• Stored data:
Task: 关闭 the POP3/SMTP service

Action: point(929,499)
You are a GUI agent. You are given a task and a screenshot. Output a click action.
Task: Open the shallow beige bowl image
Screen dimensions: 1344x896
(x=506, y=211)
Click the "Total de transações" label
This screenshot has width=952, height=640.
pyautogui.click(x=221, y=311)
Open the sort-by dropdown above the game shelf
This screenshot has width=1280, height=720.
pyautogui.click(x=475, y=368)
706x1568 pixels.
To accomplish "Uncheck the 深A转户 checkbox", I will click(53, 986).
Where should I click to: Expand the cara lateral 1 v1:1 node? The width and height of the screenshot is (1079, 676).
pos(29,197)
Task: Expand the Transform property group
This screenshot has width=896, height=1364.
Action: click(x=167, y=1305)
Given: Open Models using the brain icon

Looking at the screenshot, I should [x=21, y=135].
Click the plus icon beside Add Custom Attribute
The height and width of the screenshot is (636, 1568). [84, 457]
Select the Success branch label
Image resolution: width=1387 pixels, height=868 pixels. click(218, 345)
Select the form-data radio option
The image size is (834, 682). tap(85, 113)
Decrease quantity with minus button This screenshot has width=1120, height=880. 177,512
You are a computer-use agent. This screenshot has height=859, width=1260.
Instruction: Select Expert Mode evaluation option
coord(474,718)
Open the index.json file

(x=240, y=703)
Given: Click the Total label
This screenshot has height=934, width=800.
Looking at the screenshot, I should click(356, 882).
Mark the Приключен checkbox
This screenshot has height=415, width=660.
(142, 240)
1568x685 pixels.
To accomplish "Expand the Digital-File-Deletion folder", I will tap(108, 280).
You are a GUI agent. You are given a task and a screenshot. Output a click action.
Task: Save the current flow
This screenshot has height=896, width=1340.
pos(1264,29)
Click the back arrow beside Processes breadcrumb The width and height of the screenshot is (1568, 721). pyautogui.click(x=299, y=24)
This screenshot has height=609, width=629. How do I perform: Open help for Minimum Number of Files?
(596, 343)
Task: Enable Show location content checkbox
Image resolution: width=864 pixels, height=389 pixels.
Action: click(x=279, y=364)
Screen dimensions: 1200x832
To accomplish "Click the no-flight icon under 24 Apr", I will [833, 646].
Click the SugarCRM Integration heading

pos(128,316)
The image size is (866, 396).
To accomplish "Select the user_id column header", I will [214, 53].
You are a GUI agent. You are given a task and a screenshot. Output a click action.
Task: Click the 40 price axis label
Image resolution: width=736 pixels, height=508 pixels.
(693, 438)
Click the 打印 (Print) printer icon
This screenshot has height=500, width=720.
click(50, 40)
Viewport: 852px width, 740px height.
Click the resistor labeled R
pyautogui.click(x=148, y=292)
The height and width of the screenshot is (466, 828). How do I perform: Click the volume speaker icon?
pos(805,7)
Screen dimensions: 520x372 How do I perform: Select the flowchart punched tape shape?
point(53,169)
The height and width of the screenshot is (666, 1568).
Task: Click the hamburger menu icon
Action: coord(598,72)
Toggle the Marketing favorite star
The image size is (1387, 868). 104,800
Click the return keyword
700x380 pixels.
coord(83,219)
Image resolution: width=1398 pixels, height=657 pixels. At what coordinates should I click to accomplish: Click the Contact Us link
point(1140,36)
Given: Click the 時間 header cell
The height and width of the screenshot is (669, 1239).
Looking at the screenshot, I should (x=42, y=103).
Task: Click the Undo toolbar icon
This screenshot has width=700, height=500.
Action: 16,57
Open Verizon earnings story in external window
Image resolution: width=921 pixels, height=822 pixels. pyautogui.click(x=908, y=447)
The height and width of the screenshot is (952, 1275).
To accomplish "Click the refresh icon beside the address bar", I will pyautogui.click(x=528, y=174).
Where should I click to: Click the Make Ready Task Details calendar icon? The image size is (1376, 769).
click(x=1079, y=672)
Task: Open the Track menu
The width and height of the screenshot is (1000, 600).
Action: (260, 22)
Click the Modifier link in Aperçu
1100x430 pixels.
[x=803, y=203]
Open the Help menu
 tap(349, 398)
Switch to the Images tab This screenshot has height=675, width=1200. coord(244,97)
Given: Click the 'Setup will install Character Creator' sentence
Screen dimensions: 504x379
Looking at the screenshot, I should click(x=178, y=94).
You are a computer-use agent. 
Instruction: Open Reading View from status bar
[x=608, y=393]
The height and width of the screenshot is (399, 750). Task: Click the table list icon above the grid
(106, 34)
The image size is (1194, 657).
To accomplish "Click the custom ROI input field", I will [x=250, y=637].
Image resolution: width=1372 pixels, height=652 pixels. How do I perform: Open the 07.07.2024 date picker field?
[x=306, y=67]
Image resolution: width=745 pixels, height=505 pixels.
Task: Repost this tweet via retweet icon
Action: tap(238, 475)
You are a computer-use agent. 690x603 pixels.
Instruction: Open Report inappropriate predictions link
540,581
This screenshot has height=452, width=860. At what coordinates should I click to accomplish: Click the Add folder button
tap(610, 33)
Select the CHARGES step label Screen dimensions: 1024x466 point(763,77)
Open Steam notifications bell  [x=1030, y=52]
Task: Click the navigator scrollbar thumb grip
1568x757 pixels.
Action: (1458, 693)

• What you will do: In the entries above, how many lines include the word "computer"? Give only that number.

• Exercise output: 3